On a straight stick of length $1$, choose $n-1$ independent uniformly random points. Cut the stick at those points, yielding $n$ fragments.
Let $\mathbb{E}_n$ be the expectation of the product of lengths of the fragments.
Simulations suggest that $\mathbb{E}_n=\prod\limits_{k=n}^{2n-1}\frac1k$. For example, $\mathbb{E}_5=\frac{1}{5\cdot6\cdot7\cdot8\cdot9}$.
This is an elegant result, so I suspect there is an intuitive explanation, but it eludes me.
Is there an intuitive explanation for $\mathbb{E}_n=\prod\limits_{k=n}^{2n-1}\frac1k$ ?
My thoughts:
I have only been able to prove the result for $n=2$ and $n=3$, and my proofs are not intuitive.
$\color{red}{n=2}$:
Hold the stick horizontally.
Let the distance of the random point from the left end be $x$.
$$\mathbb{E}_2=\int_0^1x(1-x)\mathrm dx=\frac16=\prod\limits_{k=2}^{2(2)-1}\frac1k$$
$\color{red}{n=3}$:
Hold the stick horizontally.
Let the distance of the 1st chosen point from the left end be $x$.
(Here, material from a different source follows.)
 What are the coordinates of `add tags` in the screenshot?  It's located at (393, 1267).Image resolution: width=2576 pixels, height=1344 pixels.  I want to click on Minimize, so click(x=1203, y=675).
Let the distance of the 2nd chosen point from the left end be $y$.
(We make no assumption about which of $x$ and $y$ is greater.)
For a fixed $x$ value, the expectation of the product of fragment lengths is $$P(y<x)\times\int_0^xy(x-y)(1-x)\mathrm dy+P(y>x)\times\int_x^1x(y-x)(1-y)\mathrm dy$$
where $P(y<x)=x$ and $P(y>x)=1-x$.
Then we integrate this expectation from $x=0$ to $x=1$:
$$\mathbb{E}_3=\int_0^1\left(x\int_0^xy(x-y)(1-x)\mathrm dy+(1-x)\int_x^1x(y-x)(1-y)\mathrm dy\right)\mathrm dx=\frac{1}{60}=\prod\limits_{k=3}^{2(3)-1}\frac1k$$
Context:
I recently answered a question involving products of lengths of random line segments. That made me think of this question.
Best Answer
You first pick $n-1$ random points which splits the interval $[0,1]$ into $n$ segments $U_1,\ldots,U_n$ of lengths $L_i=|U_i|$. You wish to compute the expected value $\mu=E[L_1\cdots L_n]$. We can assume the segments $U_i$ are sorted in increasing order, although that doesn't really matter.
Next, similarly pick $n$ points $X_1,\ldots,X_n$ randomly in $[0,1]$. The probability that $X_i\in U_i$ is $L_i$, and since the $X_i$ are picked independently, the probability that $X_i\in U_i$ for all $i$ equals $\mu=E[L_1\cdots L_n]$.
The above is the same as first picking $2n-1$ points randomly, and then selecting at random the $n$ points $X_1,\ldots,X_n$ from these. The remaining $n-1$ points split the interval into segments $U_i$, and the probability that $X_i\in U_i$ for all $i$ is the same as the points $X_1,\ldots,X_n$ being every second point out of the $2n-1$ in increasing order starting at the lowest. The probability of this, ie of $X_i$ being $n$ specific points out of the $2n-1$ picked in increasing order, is $$ \mu=\frac{1}{\binom{2n-1}{n}\cdot n!}=\frac{1}{(2n-1)\cdots n}. $$